Hindman noted that the sophisticated combination of exotic timbers and refined proportions may have meant that it was made by one of London’s finest cabinet makers.
Also finding favour at Hindman was a rare Irish George II gilt-gesso table from c.1740. The table’s distinctive lion’s mask frieze and decorated sunflowers indicating its Irish origins. Selling solidly at $42,500 (£34,370) the lot had a pre-sale estimate of $20,000-40,000.
Among the quirkier lots was pair of provincial mahogany corner seats from the late 18th century. The form is most unusual, and bidders liked what they saw. These sold at $22,500 (£18,200), some 18 times above the high estimate of $1200.
Another popular lot was a second edition copy of The Gentleman and Cabinet-Maker’s Director sold at $13,000 (£10,510). Thomas Chippendale’s (1718-79) decision to publish a book of his furniture designs was his masterstroke. Such was the success of the 1754 first edition that it was reprinted in 1755 with a third and revised edition (with 200 rather than 160 plates) published in 1762.
Hyde Park downsizing sale
Sotheby’s Hyde Park Antiques sale followed the decision to downsize the large holdings of stock once held by the Broadway firm founded by Bernard and Barbara Karr in 1965. It is now run by daughter Rachel Karr.
The auction was held in two parts: a January 31 live sale of around 110 lots followed by an online-only sale on February 1 of about 370 lots.
Estimated at $8000-12,000, a George III mahogany chest of drawers from c.1765 attributed to Thomas Chippendale sold at $20,000 (£16,180). The cataloguer opined that this high-quality commode showed all the constructional hallmarks of Chippendale’s workshop.

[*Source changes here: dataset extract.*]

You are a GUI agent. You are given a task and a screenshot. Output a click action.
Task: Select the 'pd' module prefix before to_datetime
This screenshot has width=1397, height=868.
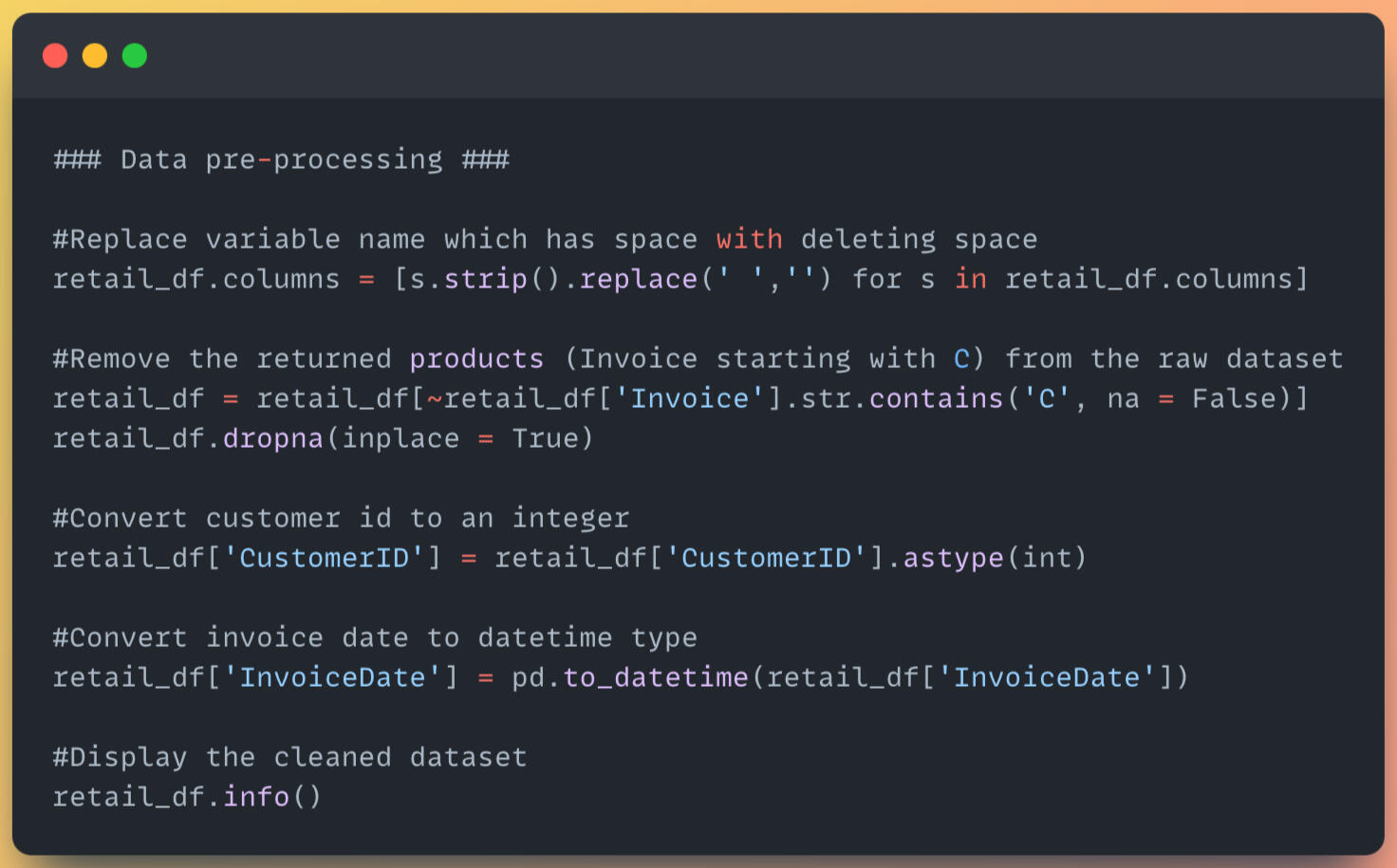coord(528,677)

A George III mahogany, goncalo alves and satinwood-inlaid commode from c.1770 was attributed to leading regional cabinet maker Henry Hill of Marlborough.
The three-drawer serpentine front, highly distinctive shaped apron and lozenge parquetry top are similar to other commodes attributed to Hill. Sold with no reserve the lot got away at $13,000 (£10,510) against an estimate of $15,000-25,000. (Read more about the Hyde Park sale here).
Freeman’s sale titled The Legacy of Merrywood: The Estate of Alan I and Dianne Kay brought to the table several fine Georgian items.
A pair of George III scagliola inlaid and giltwood demilune tables from c.1780 represented a good buy selling at $13,000 (£10,510) against an estimate of $20,000-40,000.
Meanwhile a pair of George II carved walnut armchairs from c.1730 came with quintessential Anglo- American credentials.
These had formerly been in the collection of Lady Olive Baillie (1899-1974) renowned for restoring the 900-year-old Leeds Castle in Kent. The pair sold at $17,000 (£13,750) with an estimate of $8000 -12,000.